Mehr als ein Urlaub

Erdfetzen flogen. Steine kullerten und hüpften abwärts. Der Bär war riesig. Sein Fell schimmerte wie die Farbe von Zimt und auf dem grauen Nacken wölbte sich ein Buckel, der mit jeder ruckhaften Bewegung zu tanzen schien. Die gewaltigen Krallen an seinen Pranken wirkten wie stählerne Klauen. Sie zerrten, rissen, wühlten und die mächtigen Vorderpranken hatten schon eine kleine Kraterlandschaft auf dem Hang geschaffen, der wie eine Alm aussah. Waren es die ersten, saftigen Wurzeln nach denen er suchte? Oder schaufelte er nach einem Murmeltier, das sich vielleicht ängstlich tief unter der Erde in seinen Bau drückte?

Die schneebedeckten Gipfel des Felsengebirges glühten fleischfarben in der späten Frühlingssonne. Sie wirkten erhaben, bedächtig, eindrucksvoll – doch auch kalt. Länger werdende Schatten tasteten tiefer in die zerklüfteten Grate, hoben die scharfen Zacken hervor und tauchten den verwitterten Fels in ein eintöniges Grau.

Vor mir sah ich meinen ersten Grizzly in Freiheit. Mit dem Fernglas betrachtete ich ehrfürchtig den uneingeschränkten Herrscher der Berge. Dafür war ich gekommen! Davon hatte ich jahrelang gefiebert! Es war eine neue und atemberaubende Welt, die mich umschloss. Nach wenigen Tagen kam mir alles natürlich vor, als sei es immer so gewesen: Schwarzbären überquerten in einem schnellen Trott die Gebirgsstraßen; Elche standen in klaren Tümpeln, tauchten ihre Köpfe in das Nass, streckten die wuchtigen Hälse und zermalmten gleichmäßig die hervorgezerrten Pflanzenbündel, von denen noch das Wasser tropfte; Bergschafe verharrten bewegungslos auf handbreiten Leisten, sprangen und turnten meisterhaft über die Hänge der Rocky Mountains.

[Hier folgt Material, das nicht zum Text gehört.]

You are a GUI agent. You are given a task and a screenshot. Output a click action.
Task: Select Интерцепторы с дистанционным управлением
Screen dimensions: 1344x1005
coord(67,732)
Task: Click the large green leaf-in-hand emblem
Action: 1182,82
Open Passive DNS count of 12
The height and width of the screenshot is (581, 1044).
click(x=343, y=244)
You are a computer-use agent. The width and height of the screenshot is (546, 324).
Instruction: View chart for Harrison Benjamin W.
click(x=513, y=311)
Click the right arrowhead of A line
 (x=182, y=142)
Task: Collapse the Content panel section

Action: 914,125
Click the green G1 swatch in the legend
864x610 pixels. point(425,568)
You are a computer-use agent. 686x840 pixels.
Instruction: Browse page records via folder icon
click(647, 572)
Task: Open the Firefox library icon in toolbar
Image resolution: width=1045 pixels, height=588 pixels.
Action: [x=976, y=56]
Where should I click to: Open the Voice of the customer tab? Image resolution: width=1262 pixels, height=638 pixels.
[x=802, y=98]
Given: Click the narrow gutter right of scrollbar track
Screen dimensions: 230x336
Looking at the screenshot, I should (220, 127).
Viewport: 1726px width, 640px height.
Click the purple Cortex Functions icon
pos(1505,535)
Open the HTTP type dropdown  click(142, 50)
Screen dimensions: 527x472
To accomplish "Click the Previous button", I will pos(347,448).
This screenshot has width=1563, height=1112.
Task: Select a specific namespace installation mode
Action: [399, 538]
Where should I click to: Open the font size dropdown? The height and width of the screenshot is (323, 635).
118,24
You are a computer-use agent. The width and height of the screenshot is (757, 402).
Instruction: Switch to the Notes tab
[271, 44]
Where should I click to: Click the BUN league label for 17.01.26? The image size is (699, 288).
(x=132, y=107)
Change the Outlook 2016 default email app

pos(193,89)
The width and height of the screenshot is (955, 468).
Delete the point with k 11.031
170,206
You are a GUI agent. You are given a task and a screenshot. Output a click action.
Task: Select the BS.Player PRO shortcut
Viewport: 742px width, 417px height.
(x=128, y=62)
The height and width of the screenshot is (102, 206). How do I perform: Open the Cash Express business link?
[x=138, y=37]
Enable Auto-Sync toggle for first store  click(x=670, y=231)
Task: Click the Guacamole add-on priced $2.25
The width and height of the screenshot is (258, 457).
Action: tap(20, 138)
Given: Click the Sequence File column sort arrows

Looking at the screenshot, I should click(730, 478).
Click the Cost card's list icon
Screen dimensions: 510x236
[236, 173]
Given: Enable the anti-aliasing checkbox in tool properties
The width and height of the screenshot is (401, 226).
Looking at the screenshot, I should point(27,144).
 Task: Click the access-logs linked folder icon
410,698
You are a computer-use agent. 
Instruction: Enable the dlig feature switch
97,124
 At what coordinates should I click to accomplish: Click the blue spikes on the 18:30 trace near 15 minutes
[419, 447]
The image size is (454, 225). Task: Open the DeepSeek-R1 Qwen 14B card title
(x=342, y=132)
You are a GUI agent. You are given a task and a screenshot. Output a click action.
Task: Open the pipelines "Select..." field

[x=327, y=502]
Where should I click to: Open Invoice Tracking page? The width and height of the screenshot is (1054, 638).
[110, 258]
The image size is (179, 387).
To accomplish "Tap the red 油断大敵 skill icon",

Hunderte von Kilometern war ich nach Norden gefahren und es war erst Frühsommer, als ich die Grenze zum Yukon überquerte.
Den Yukon wollte ich nie mehr verlassen. Es war das Land meiner Träume. Tief in mir spürte ich den verlockenden Ruf von Freiheit und Wildnis. Hier zu leben musste ein einziges Abenteuer sein. Noch bevor ich das Land nach vier Monaten verlassen musste, hatte ich Freunde gefunden und mir war klar: Ich komme wieder!